A relação entre o discurso memorialista contido na narrativa epistolar e biográfica e a construção da própria história estão em discussão entre hoje e sexta-feira na Universidade de Macau. A instituição de ensino superior acolhe uma conferência internacional que reúne investigadores dos vários territórios lusófonos.

Sílvia Gonçalves

Cartas, diários, biografias e auto-biografias, entrevistas. Até que ponto o discurso que rodeia a memória, centrado no íntimo e particular, contribui para a historiografia, acrescenta fragmentos à narrativa colectiva que ajuda a desvendar o devir dos tempos. A questão coloca-se ao centro da conferência internacional “Discursos Memorialistas e a Construção da História (África e Macau)” que hoje tem início na Universidade de Macau. Inocência Mata (na fotografia), que integra a comissão organizadora da conferência, fala ao PONTO FINAL da tentativa de perceber como são os discursos memorialistas fundamentais para repensar o percurso de comunidades e nações.

“É uma conferência que decorre de dois projectos, particularmente o projecto sobre discurso memorialista e a construção da história. Projecto de que sou coordenadora no Centro de Estudos Comparatistas da Faculdade de Letras da Universidade de Lisboa. Tendo vindo para Macau, achei que seria interessante confrontar as duas perspectivas, a ideia como os discursos memorialistas são importantes para a historiografia. No caso dos países africanos, a construção da nação, e no caso de Macau, na construção de uma comunidade imaginada”, enquadra a professora, que integra também o Departamento de Português da Universidade de Macau.

Nos fragmentos epistolares de cada um condensam-se dados e interpretações que ajudam à construção da narrativa de um território, explica Inocência Mata: “É interessante ver até que ponto esses discursos memorialistas, esses discursos que nós vamos rastrear através de entrevistas, de biografias, de auto-biografias, depoimentos, enfim, de uma série de discursos sobre o passado. Como é que esses discursos são importantes para nós repensarmos o percurso dessas comunidades”.

Uma construção histórica de que não está arredada a perspectiva pós-colonial: “Isto tem a ver com um segundo projecto, ver até que ponto é possível pensar essa comunidade a partir de uma perspectiva pós-colonial. Uma vez que é lugar-comum a ideia de que não se pode pensar Macau como uma colónia, como foram as colónias portuguesas em África, vamos ver até que ponto é possível repensar toda a produção cultural a partir de uma perspectiva pós-colonial”, conta a investigadora.

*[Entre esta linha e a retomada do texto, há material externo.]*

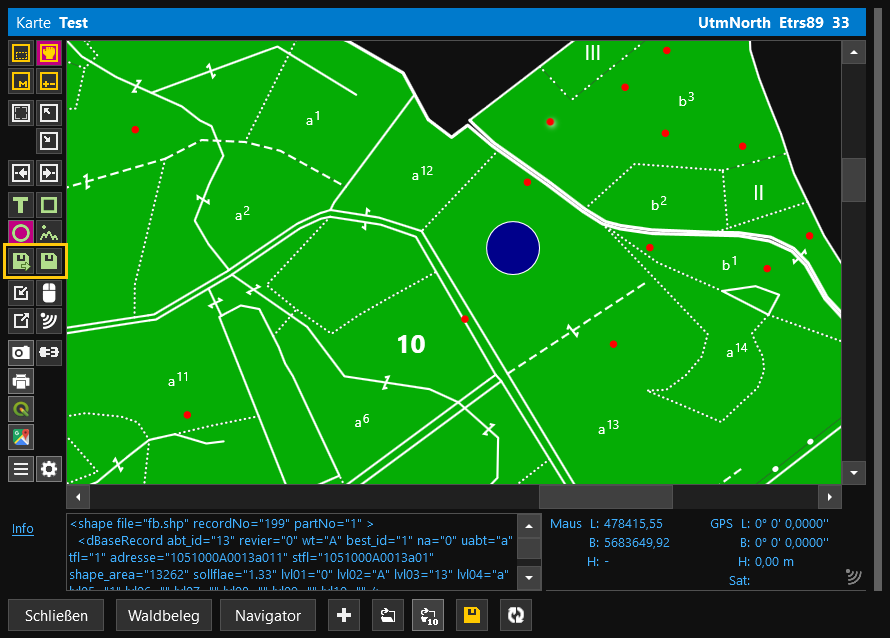Open the hamburger menu on left toolbar
Screen dimensions: 890x638
(21, 469)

Num painel onde se enquadram duas dezenas de comunicações, cabe a Inocência Mata abordar a correspondência trocada entre Amílcar Cabral, histórico dirigente da luta pela libertação da Guiné-Bissau e de Cabo-Verde, e Maria Helena, sua primeira mulher, enquanto testemunho de uma época: “A minha proposta é ver como essas cartas, de um amante para a sua namorada, dão também o perfil de uma época, tendo em conta que Cabral é um nacionalista, uma fugira pública. E na minha perspectiva dão-nos essa informação de como foi a luta na clandestinidade. E isso é o que eu penso fazer através das cartas de Amílcar Cabral a Maria Helena”. Em cada uma dessas “narrativas testemunhais”, encontrou a investigadora o retrato de um tempo de convulsão política, de luta pela libertação dos povos africanos colonizados: “São cartas que falam de um período, que falam de uma luta. É nessa medida que eu acho que essas são cartas que também fazem parte do discurso memorialista”.

As restantes intervenções que integram um programa que se estende até 28 de Outubro chegam de investigadores das ex-colónias portuguesas em África, mas também do Brasil, de Macau e de Portugal. “Todas as comunicações trazem uma mais-valia de como hoje o testemunho não é apenas… normalmente nós vemos as biografias e auto-biografias numa perspectiva às vezes apenas do conhecimento do indivíduo. A ideia é ver até que ponto, para além do conhecimento do indivíduo, nos traz muita informação sobre o processo, no caso africano, sobre o processo nacionalista africano”, remata a investigadora.